Pixel coordinate grounding data

[Start of section]

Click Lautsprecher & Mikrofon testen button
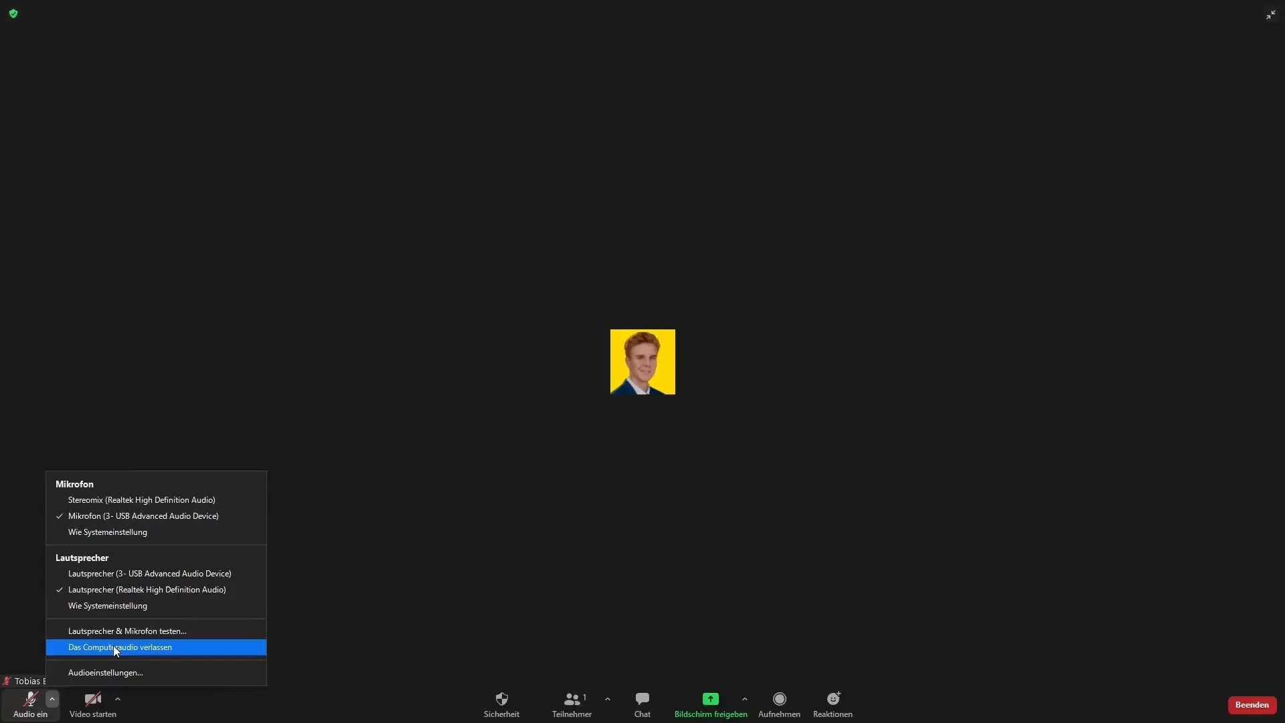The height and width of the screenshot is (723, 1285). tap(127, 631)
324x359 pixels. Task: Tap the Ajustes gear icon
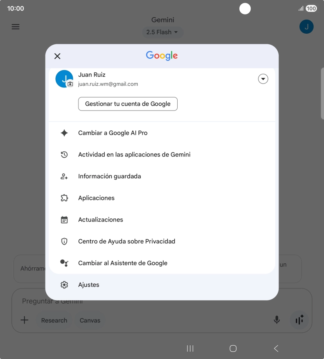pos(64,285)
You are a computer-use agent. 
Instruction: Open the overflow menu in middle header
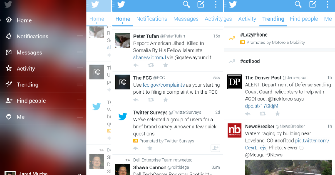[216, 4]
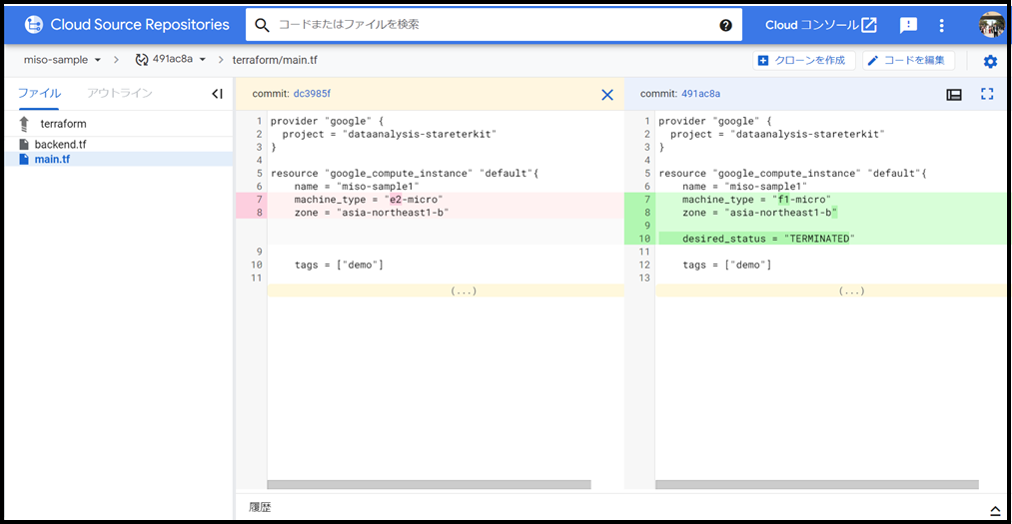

[End of section]

(ASSIGNED TASK): All lines from the one containing "You are a computer-use agent." to the last line of the records above, and no others, should be returned unchanged, without pictures.

(RESPONSE TO THIS EXERCISE):
You are a computer-use agent. 
Instruction: Open the overflow menu in middle header
[216, 4]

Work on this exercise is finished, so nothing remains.